Dear dreamers, I am so lost in life I feel as though I might throw up because of it. Strange as it might sound, I believe depression has a genuine, physical, negative effect on the body; ever since becoming depressed, I’ve been getting aches and pains in odd places, and getting dizzy, even though I am young and meant to be full of health. My sleep cycle is alright, and I have no loss of appetite, but it is as if a perpetual cloud of greyness hangs around my head. This entire business of having to have a job to earn a living is beginning to do my head in. “I’m not good at anything!” I want to scream. “All I’m suited to is writing short stories, children’s books, and blog posts, and never gaining any recognition for doing so.”

My greatest fear is not homelessness anymore, it is boredom, because it is impossible to write all day long, and, once you become unemployed, you suddenly realise how many hours there are in a day, and how much effort it takes to fill them.
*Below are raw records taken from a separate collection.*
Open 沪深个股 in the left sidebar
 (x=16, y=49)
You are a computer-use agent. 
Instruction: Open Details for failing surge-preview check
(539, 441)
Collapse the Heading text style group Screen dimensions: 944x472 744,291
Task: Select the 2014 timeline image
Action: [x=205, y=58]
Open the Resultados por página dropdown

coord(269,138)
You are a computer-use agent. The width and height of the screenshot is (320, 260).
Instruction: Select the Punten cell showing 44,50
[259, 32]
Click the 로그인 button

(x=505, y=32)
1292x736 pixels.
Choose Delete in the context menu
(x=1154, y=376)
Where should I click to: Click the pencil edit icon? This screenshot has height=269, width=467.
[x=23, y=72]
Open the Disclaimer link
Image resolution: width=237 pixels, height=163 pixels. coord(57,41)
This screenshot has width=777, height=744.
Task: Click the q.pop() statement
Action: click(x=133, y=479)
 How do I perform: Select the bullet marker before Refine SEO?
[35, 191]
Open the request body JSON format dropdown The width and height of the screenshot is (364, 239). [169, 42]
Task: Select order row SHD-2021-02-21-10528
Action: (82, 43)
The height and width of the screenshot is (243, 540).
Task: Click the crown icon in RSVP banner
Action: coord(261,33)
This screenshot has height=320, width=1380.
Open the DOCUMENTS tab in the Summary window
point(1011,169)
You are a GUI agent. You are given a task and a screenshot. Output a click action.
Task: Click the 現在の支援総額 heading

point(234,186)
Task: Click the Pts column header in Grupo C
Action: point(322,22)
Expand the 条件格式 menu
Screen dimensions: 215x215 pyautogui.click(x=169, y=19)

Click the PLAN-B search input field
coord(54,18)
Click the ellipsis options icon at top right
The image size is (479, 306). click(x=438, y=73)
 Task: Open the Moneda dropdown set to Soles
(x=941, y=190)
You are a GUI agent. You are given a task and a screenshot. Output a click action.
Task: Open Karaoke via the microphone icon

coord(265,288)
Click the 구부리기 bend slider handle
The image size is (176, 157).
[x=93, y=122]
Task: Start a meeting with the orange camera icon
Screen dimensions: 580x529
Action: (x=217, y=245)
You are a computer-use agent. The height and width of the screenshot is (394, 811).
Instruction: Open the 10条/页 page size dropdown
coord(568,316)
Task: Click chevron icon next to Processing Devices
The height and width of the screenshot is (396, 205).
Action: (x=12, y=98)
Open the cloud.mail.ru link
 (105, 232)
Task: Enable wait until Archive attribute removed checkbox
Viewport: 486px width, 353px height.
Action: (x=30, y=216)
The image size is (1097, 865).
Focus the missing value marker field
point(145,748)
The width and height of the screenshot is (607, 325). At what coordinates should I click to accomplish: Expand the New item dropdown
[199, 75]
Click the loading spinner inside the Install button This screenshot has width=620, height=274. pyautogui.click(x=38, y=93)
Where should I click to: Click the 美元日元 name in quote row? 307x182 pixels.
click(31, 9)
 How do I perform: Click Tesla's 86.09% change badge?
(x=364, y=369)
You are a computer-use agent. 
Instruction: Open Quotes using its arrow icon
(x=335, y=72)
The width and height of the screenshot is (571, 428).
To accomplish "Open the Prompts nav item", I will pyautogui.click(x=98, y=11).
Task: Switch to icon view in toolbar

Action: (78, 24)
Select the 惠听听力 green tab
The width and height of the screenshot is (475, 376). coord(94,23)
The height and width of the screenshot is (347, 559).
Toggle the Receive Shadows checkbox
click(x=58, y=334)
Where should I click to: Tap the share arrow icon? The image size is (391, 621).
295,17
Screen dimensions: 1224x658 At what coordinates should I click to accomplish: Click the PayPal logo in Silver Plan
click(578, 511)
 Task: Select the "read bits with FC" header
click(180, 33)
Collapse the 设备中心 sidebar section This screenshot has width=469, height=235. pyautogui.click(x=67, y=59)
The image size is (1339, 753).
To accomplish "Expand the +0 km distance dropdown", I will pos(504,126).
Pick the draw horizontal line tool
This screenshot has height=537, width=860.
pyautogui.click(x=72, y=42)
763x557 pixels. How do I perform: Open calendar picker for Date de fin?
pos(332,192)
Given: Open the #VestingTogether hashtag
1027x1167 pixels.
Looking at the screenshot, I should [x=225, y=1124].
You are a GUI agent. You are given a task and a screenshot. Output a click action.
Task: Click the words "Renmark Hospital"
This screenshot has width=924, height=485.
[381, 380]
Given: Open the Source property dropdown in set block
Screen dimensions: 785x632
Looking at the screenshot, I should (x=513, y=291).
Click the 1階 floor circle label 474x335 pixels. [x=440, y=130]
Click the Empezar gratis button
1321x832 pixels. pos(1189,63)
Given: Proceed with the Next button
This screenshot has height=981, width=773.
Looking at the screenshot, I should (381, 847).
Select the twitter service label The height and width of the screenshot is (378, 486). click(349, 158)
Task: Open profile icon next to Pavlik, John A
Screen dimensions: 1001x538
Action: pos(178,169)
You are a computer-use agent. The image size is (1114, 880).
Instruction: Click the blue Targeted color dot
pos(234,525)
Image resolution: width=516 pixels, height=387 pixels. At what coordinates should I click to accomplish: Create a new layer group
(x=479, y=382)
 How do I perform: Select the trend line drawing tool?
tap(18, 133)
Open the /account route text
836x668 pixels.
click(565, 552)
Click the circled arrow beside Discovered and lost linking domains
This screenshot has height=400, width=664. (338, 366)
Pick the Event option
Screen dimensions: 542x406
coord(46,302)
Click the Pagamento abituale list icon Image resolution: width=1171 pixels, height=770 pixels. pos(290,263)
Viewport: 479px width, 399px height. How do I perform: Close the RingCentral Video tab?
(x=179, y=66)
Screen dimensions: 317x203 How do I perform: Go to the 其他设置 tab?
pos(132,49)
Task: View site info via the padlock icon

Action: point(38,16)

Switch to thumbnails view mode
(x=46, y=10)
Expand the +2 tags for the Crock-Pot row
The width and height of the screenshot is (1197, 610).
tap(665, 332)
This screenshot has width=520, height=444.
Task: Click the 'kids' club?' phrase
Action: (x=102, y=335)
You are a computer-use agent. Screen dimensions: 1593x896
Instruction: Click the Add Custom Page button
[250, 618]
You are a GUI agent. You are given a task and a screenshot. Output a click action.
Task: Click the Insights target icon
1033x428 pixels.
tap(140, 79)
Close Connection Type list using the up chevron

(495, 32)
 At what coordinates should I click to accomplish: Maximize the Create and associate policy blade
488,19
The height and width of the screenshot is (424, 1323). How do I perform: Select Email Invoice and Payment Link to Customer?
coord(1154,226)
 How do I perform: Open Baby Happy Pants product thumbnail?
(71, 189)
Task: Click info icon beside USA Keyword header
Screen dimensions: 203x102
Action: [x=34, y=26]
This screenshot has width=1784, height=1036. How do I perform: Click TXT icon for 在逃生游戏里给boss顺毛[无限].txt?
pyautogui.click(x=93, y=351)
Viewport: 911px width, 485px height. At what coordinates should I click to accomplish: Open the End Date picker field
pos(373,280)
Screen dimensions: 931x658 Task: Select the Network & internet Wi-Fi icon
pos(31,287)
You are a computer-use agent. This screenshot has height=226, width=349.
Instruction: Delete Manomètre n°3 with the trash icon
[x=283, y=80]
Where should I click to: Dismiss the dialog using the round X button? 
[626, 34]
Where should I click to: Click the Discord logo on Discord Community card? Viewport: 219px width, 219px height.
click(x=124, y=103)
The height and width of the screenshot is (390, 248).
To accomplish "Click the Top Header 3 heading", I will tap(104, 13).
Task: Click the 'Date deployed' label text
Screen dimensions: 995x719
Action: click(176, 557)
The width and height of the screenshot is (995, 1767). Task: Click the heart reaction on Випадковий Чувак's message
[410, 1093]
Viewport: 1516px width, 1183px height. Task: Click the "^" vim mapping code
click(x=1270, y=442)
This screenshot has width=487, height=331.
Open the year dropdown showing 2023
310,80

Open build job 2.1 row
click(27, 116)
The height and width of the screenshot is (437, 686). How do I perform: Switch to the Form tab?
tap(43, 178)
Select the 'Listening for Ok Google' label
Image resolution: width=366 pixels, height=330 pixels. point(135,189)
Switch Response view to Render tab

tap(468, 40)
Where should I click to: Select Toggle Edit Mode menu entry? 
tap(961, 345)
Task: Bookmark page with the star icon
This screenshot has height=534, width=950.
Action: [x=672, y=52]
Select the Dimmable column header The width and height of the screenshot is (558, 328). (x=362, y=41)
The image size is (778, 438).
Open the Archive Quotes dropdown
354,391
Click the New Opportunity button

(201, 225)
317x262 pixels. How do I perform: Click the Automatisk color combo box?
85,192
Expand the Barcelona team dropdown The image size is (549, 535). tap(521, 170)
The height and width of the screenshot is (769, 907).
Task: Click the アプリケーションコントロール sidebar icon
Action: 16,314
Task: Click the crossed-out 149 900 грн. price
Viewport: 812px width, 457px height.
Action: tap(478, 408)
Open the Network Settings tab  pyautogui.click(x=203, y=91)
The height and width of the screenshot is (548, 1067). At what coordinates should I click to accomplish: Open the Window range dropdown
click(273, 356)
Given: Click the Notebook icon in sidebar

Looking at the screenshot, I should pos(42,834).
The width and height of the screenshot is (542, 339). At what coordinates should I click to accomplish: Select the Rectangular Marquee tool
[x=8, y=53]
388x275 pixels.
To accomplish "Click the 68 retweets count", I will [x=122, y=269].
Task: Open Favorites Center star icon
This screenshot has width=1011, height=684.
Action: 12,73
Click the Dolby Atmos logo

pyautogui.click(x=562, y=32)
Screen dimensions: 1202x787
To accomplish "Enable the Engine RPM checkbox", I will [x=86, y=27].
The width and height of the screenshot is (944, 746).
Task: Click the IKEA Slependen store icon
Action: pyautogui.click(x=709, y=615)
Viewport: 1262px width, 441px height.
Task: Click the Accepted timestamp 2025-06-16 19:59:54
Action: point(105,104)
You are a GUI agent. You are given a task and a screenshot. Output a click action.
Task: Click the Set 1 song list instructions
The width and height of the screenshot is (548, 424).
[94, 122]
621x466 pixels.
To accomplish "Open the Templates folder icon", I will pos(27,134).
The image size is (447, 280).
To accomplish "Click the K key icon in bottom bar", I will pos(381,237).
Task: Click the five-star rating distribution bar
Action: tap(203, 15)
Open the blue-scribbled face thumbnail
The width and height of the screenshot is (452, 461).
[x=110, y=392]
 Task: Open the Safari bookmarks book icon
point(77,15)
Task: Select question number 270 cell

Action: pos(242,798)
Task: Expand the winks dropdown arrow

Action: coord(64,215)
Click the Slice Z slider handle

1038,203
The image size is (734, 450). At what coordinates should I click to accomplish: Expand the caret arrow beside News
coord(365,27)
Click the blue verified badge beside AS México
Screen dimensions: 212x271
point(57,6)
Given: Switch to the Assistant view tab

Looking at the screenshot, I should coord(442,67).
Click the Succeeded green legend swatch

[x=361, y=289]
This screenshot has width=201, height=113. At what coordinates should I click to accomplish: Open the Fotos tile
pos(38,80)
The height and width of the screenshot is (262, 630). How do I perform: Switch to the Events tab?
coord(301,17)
The thought of getting a boyfriend, of doing anything else, apart from trying to get through each day without feeling too depressed, is too much for me at the moment. If I was motivated, I would join dating sites—but I’m not. Who would want to date an unemployed, twenty-year old writer, penniless and introverted beyond belief?

I am waiting for something. I don’t know what. The other day, my mum bought me some watermelon, and I spent ten minutes stuffing my face with slices of it before I realised I hadn’t tasted any of it. I am eating, I am sleeping, I am breathing, but I am doing all of it on autopilot, while my eyes remain glazed over, their expression listless. Suicide is out of the question: I couldn’t do it to my family, or have the courage to go through with it. Even in these respects, I sometimes feel like a coward. I am very afraid of physical pain: once, when I overdosed on Panadol pills ( I can’t believe I didn’t mention this yet in a blog post; remind me to), I was even afraid of the discomfort of an IV drip, as the little plastic tube directly entered my vein and chafed against the inner wall of my vein, creating great pain, so I am definitely not going through with that again.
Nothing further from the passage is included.